**Data provided**
<<<<

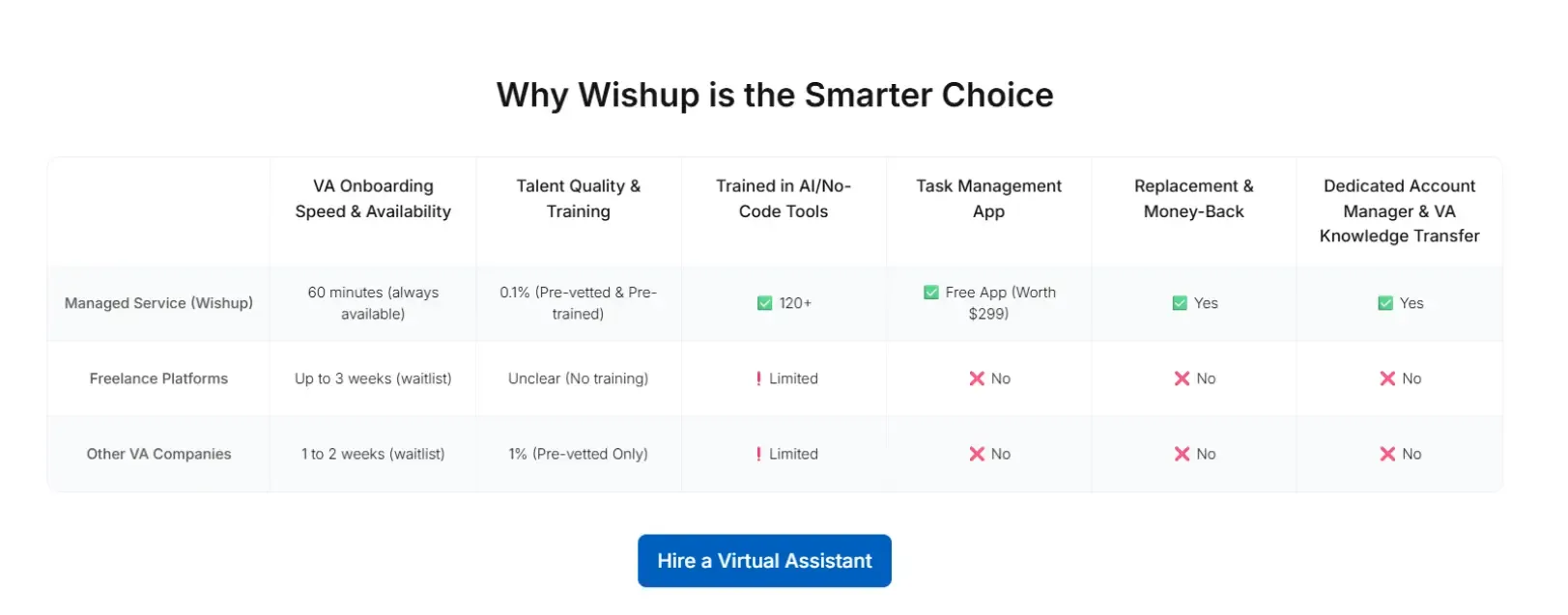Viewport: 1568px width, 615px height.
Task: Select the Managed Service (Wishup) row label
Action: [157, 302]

>>>>
<<<<

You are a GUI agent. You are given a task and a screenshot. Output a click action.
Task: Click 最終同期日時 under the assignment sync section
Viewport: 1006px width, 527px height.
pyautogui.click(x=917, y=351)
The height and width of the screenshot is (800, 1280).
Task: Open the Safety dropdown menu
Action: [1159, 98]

>>>>
<<<<

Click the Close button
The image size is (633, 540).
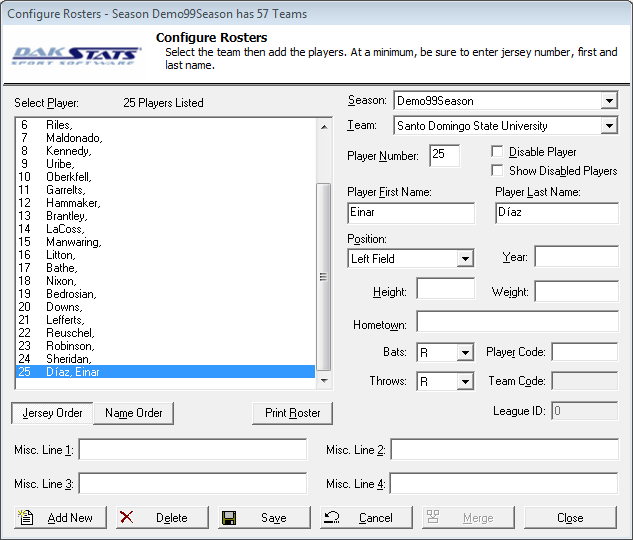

>>>>

**Task requirements**
Leave out every line above except those from the line with "You are a GUI" up to and including the line with "Task: Click 最終同期日時", and copy those exactly.

**The completed task**
You are a GUI agent. You are given a task and a screenshot. Output a click action.
Task: Click 最終同期日時 under the assignment sync section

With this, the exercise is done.